(Stored items)
==================================================

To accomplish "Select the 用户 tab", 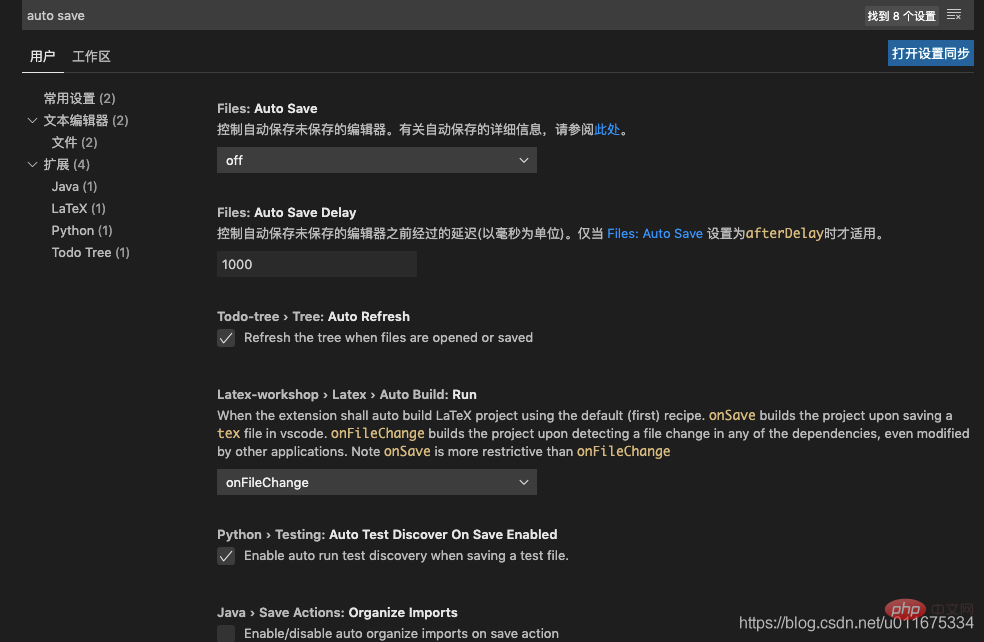I will pyautogui.click(x=43, y=57).
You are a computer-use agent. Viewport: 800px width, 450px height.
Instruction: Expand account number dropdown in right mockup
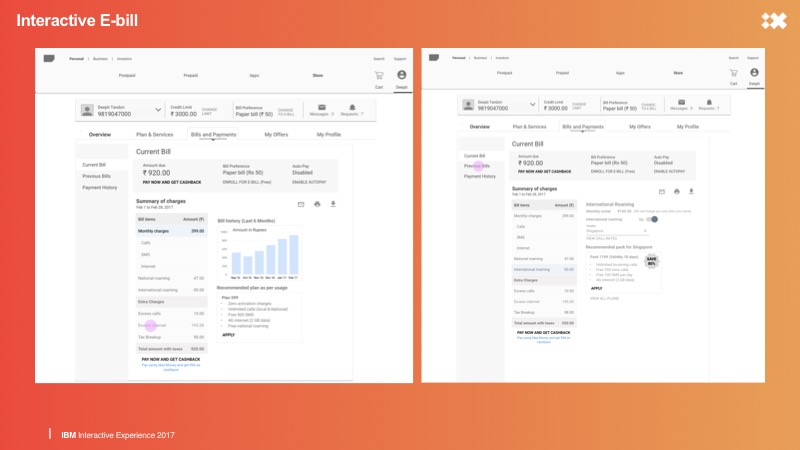point(531,105)
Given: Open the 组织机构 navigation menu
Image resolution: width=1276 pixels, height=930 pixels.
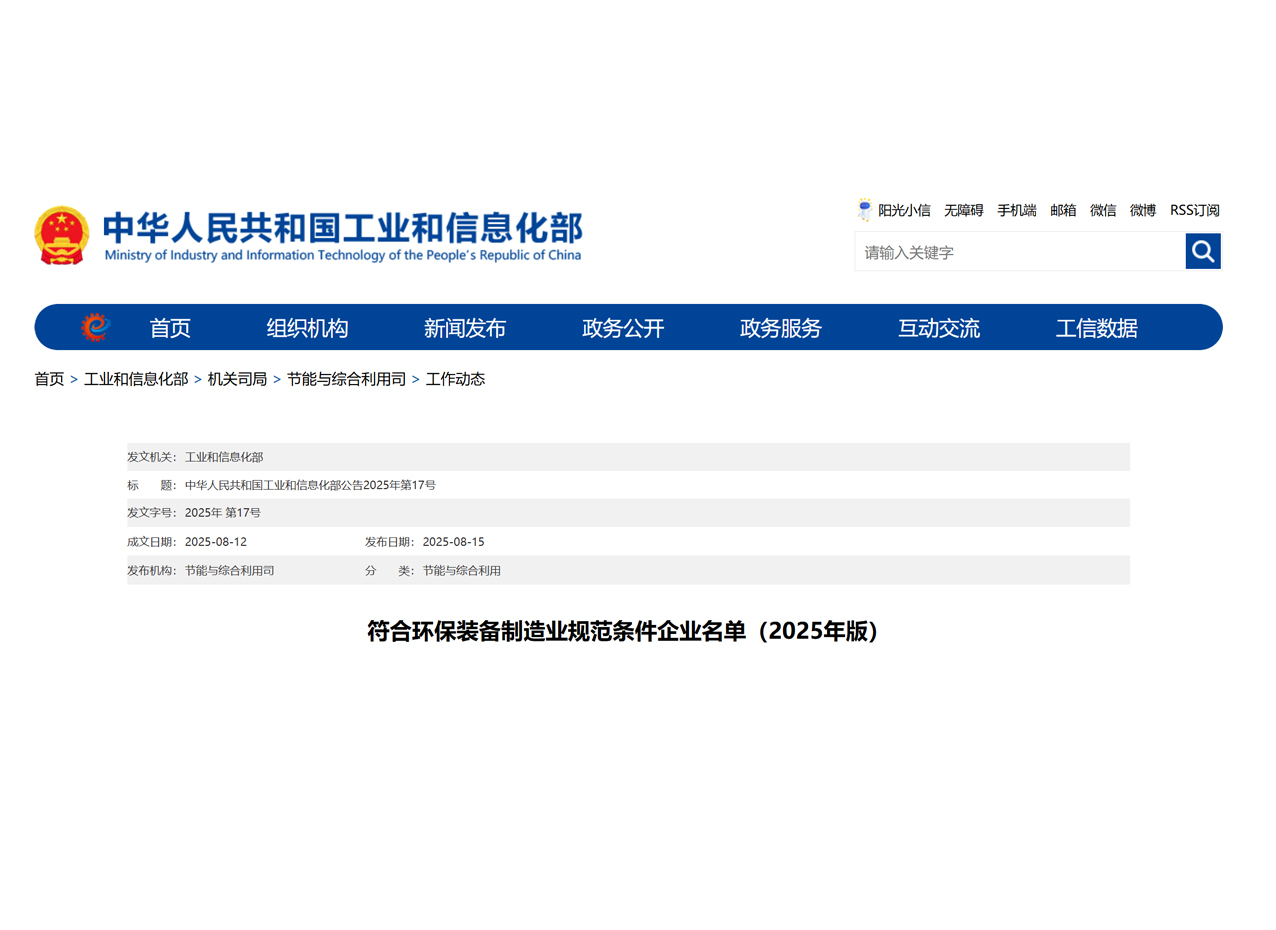Looking at the screenshot, I should click(307, 328).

==================================================

*What to do*.
Quote verbatim every line starting at the line that contains "You are a computer-use" and ending with the last line of the records; omit all pictures.

*Written reply*.
You are a computer-use agent. Viewport: 800px width, 450px height.
Instruction: Expand account number dropdown in right mockup
point(531,105)
Given: Open the 组织机构 navigation menu
Image resolution: width=1276 pixels, height=930 pixels.
Looking at the screenshot, I should click(307, 328).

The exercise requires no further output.